By Bai Ding
On Tuesday, January 16 the Chinese National Bureau of Statistics released the country’s latest demographic figures. China’s total population was 1.409 billion in 2023, a decrease of 2.08 million people from 2022. In 2022, China’s total population declined for the first time since the last year of the Great Leap Forward famine in the late 1950s and early 1960s, when it declined by 850,000.
Data from the bureau show that the accelerated shrinkage of China’s total population in 2023 can be attributed to two trends. First, in 2023 China’s population death rate rose to the highest point since the Great Famine, reaching 7.87 per 1,000 people. The number of deaths throughout the year was 11.1 million, an increase of 6.6% from 2022. Second, the birth rate dropped to 6.39 per 1,000, the lowest point in recorded history, and the number of newborns was 9.02 million, a decrease of 5.7% compared with 2022.
Unlike in previous years, when Chinese state media published numerous warnings about the population crisis, after the release of the census figures this time they were unusually calm, and have rarely raised the topic of the population crisis. The semi-official media Caixin.com on January 24 published a commentary, “Is the Serious Decreasing Birthrate a Family Affair or a State Affair?”, pointing out that “the total fertility rate is around 1.0, which is less than half of the replacement level, and one of the lowest in the world.” However, the article focused on discussing the causes of low fertility and did not emphasize the crisis nature of the situation as before. The official media Sina Finance on January 18, 2024 also published a signed article, “How to view China’s population data in 2023?” the next day, which emphasized that “in the next 10 years, our country will still be in the demographic-dividend period, with the 30-40 and 50-60 year-old groups remaining at a high level, and labor resources are thus still relatively sufficient.”
Well, does China’s declining birth rate and a total population that is no longer growing in fact constitute a crisis?
Let us put aside the narrative language of the official media for the time being and compare a set of the simplest numbers. Currently, the four largest countries in the world by land area are Russia, Canada, the United States and China. Their land areas are, respectively, 17 million square kilometers, 10 million square kilometers, 9.8 million square kilometers and 9.6 million square kilometers. The populations of these four countries are 140 million, 37 million, 330 million, and 1.4 billion.

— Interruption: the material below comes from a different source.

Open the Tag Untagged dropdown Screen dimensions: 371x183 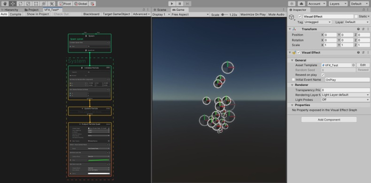point(318,22)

If you sort through these figures, you will find that if you add the populations of the United States and Canada, which are similar in area to China, and Russia, which is much larger, the total population is only slightly more than one-third of China’s current population. It can be seen that compared with these other three countries, China’s total population is not small.
So is China short of working-age people? Among these four countries, China’s working-age population accounts for a much higher proportion of the total population (similar to that of Russia) than in the United States and Canada. The above-mentioned Sina Finance article uses the narcissistic tone commonly used by Chinese official media to comment on China’s population data in 2023: “Before 2034, the proportion of the population that is young or middle-aged in mainland China will still be higher than in the United States, Europe, and Japan. Our country’s demographic dividend is still relatively dominant.” Therefore, compared with the other three countries, China does not have a shortage of working-age people.
But if we look at how difficult it is for young people to find jobs in China today and the embarrassing situation of a large number of middle-aged people over 35 who have retired early, you will understand that China has been vigorously creating this ideology that downplays any “China population crisis” for more than ten years. But it is another word game launched by the state media and its court scholars to fool the public.
China’s economy is indeed facing a crisis, and the crisis in turn is indeed related to China’s population. But this crisis is not the “population crisis” that the official media has been rendering as not actually a crisis.
So what then is the real crisis facing the Chinese economy? The real crisis of China’s economy is that even with such a large population, including many who are of working age, China can no longer satisfy the unbridled greed and demand for wealth of the Chinese Communist Party and the Chinese government.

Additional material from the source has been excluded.